**WORK TO COMPLETE**
Every line from the one with "Where should I" through the final line of the entries below should be returned exactly; leave out all other lines.

**EXERCISE INPUT**

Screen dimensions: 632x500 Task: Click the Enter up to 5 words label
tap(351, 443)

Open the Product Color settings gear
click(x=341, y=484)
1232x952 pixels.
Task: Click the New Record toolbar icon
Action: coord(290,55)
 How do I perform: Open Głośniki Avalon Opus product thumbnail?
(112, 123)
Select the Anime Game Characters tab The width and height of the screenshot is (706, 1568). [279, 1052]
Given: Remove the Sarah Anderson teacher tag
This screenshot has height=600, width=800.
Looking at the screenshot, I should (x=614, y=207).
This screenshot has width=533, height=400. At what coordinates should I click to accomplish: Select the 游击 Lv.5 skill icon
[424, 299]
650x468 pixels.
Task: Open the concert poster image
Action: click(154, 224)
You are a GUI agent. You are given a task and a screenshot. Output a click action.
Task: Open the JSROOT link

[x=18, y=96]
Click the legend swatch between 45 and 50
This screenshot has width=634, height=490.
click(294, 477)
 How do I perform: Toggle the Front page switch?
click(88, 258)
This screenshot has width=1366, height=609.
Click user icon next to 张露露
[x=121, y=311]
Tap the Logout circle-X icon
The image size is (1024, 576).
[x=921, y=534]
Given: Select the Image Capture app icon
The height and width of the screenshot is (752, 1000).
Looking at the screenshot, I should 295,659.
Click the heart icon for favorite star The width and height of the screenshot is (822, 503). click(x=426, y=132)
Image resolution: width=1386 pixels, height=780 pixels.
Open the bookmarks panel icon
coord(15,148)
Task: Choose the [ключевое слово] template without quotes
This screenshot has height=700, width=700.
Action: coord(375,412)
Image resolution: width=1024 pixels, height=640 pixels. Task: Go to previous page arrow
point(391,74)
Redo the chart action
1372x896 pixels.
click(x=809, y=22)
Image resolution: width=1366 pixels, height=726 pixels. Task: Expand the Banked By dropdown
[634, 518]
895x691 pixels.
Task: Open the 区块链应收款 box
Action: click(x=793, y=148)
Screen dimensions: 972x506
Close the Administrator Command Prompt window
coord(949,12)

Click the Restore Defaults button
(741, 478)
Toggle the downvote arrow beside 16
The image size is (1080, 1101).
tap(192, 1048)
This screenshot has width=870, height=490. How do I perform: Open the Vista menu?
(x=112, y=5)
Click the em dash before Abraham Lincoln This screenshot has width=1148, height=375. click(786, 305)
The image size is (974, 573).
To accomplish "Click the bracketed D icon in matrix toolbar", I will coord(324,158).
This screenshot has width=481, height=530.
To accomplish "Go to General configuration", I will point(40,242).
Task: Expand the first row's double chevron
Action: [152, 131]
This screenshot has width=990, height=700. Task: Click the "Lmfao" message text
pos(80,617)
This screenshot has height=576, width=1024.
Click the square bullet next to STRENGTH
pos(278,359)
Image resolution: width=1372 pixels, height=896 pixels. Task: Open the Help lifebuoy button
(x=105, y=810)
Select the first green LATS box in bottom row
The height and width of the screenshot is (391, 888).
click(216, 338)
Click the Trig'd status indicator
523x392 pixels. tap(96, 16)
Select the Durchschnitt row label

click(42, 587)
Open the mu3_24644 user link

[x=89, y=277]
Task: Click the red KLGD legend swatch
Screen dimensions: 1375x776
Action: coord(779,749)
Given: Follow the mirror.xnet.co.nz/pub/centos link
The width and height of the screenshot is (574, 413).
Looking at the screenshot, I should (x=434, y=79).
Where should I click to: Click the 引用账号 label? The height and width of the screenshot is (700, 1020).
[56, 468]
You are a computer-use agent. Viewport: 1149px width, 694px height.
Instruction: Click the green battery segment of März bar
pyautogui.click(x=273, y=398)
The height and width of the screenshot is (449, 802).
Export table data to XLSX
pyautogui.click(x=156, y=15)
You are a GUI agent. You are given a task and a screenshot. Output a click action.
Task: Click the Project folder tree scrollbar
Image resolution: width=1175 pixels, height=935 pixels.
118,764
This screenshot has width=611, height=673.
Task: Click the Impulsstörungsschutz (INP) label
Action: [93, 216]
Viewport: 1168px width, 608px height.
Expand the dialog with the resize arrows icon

**REPLY TO THE EXERCISE**
Where should I click to: Click the 引用账号 label? The height and width of the screenshot is (700, 1020).
[56, 468]
You are a computer-use agent. Viewport: 1149px width, 694px height.
Instruction: Click the green battery segment of März bar
pyautogui.click(x=273, y=398)
The height and width of the screenshot is (449, 802).
Export table data to XLSX
pyautogui.click(x=156, y=15)
You are a GUI agent. You are given a task and a screenshot. Output a click action.
Task: Click the Project folder tree scrollbar
Image resolution: width=1175 pixels, height=935 pixels.
118,764
This screenshot has width=611, height=673.
Task: Click the Impulsstörungsschutz (INP) label
Action: [93, 216]
Viewport: 1168px width, 608px height.
Expand the dialog with the resize arrows icon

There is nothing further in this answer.